===== Textauszug
Kann Angela Merkel wieder als Klimavorreiterin glänzen? (Foto: picture-alliance / Reportdienste, Reuters, Picture Alliance)

Nach harter Kritik in Deutschland In New York darf Merkel mit Lob fürs Klimapaket rechnen

AUTOR/IN

"Desaströs", "unambitioniert", "ein Witz" - die Kritik am deutschen Klimapaket ist rauh. In Deutschland wohlgemerkt. Beim Kimagipfel in New York dagegen dürfte die Kanzlerin freundlichere Töne zu hören bekommen.

Seit die Bundesregierung am Freitag ein milliardenschweres Klimaprogramm auf den Weg gebracht hat, reißt die Kritik nicht mehr ab: Es sei "desaströs" schimpft die deutsche Sektion der von Greta Thunberg gegründeten Fridays-for-Future-Bewegung. "Was wirken könnte, wird auf später vertagt", urteilt SWR-Umweltexperte Werner Eckert.

Weltweit in einer Vorreiterrolle

Und doch: Wenn am Montag zahlreiche Staats- und Regierungschefs in New York zum UN-Klimagipfel zusammenkommen, braucht sich Bundeskanzlerin Angela Merkel nicht verstecken. Warum, erklärt Angela Ulrich vom ARD-Hauptstadtstudio im Audio:

Bundesumweltministerin Svenja Schulze (SPD) hofft sogar darauf, mit der Vorstellung der Kabinetts-Beschlüsse in New York "auch auf internationaler Ebene Schwung für den Klimaschutz“ zu erzeugen. Es liege im deutschen Interesse, "beim Umsteuern zu klimaverträglichen, nachhaltigen Wirtschaftsweisen ganz vorn dabei zu sein."
==========
===== Angezeigte Informationen
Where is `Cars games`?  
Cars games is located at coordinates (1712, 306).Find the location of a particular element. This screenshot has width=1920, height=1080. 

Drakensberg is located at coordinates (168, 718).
==========
- [Zu bearbeitende Aufgaben]
A. Geben Sie aus dem Artikel zum Klimapaket den Abschnitt von "Kann Angela Merkel" bis "zu hören bekommen." wortgetreu aus.
B. Führen Sie den Artikel zum Klimapaket im Anschluss an seinen letzten Satz weiter.
Für die Bearbeitung ist das Material ohne Bedeutung.

- [Lösungen]
A.
Kann Angela Merkel wieder als Klimavorreiterin glänzen? (Foto: picture-alliance / Reportdienste, Reuters, Picture Alliance)

Nach harter Kritik in Deutschland In New York darf Merkel mit Lob fürs Klimapaket rechnen

AUTOR/IN

"Desaströs", "unambitioniert", "ein Witz" - die Kritik am deutschen Klimapaket ist rauh. In Deutschland wohlgemerkt. Beim Kimagipfel in New York dagegen dürfte die Kanzlerin freundlichere Töne zu hören bekommen.

B.
Merkel und AKK fliegen in getrennten Flugzeugen

Grünen-Fraktionschefin Katrin Göring-Eckardt sieht das alles ganz anders: Sie warnt vor einer Blamage Deutschlands beim Gipfel. Die Bundesregierung könne nicht glaubwürdig nachweisen, dass mit den von ihr beschlossenen Maßnahmen die Klimaziele 2030 erreichbar seien, sagte Göring-Eckardt dem Tagesspiegel am Sonntag.

Lob in New York oder nicht: Am Sonntag macht die Geschichte die Runde, Merkels Parteifreundin und Verteidigungsministerin Annegret Kramp-Karrenbauer würde fast zeitgleich in einer eigenen Maschinen in die USA fliegen - nicht gerade klimaneutral. "AKK" trifft in Washington den US-Verteidigungsminister. Sie hatte angeblich ursprünglich in der Kanzlerinnen-Maschine mit fliegen wollen, war aber vom Merkel-Team ausgeladen worden. Den Staatschefs dürfte das egal sein. Vielen Deutschen nicht.